=== RECORDS PROVIDED ===
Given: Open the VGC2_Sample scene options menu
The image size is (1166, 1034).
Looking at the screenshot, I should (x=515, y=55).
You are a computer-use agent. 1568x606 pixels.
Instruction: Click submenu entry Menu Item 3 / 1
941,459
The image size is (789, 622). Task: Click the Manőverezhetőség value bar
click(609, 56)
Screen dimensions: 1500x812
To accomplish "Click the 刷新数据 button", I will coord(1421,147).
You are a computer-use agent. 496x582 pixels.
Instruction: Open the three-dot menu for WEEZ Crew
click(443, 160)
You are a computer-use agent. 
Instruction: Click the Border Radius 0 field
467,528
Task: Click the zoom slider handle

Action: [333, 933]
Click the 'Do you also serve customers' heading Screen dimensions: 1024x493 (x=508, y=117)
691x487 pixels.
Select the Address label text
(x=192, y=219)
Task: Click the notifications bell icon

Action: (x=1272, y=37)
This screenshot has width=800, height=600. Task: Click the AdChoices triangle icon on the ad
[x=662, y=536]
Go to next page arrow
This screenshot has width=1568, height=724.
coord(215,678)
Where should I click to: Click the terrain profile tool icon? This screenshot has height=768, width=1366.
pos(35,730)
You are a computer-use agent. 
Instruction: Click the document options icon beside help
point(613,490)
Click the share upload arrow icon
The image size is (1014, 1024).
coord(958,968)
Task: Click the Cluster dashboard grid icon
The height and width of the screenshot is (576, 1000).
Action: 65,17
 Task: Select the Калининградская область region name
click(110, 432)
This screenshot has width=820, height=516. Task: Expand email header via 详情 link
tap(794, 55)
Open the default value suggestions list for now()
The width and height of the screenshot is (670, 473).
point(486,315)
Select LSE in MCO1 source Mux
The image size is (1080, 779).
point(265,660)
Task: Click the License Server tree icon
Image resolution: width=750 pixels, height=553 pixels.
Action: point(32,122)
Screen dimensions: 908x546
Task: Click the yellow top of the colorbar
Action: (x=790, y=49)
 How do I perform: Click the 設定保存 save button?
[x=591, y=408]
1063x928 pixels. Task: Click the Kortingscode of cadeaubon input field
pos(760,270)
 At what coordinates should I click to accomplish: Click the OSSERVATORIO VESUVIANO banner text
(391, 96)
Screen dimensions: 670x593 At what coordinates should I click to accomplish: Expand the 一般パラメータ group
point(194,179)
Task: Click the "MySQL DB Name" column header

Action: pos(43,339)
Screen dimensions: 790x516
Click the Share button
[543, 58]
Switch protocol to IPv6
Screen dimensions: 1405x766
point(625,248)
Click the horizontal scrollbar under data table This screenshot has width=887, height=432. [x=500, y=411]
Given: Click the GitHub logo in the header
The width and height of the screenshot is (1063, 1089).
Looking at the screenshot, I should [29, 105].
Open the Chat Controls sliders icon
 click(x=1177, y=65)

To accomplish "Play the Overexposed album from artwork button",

=== TASK INSTRUCTIONS ===
Exactly how many lines of the listing hold the word "agent"? State only the number.

=== EXERCISE RESULT ===
4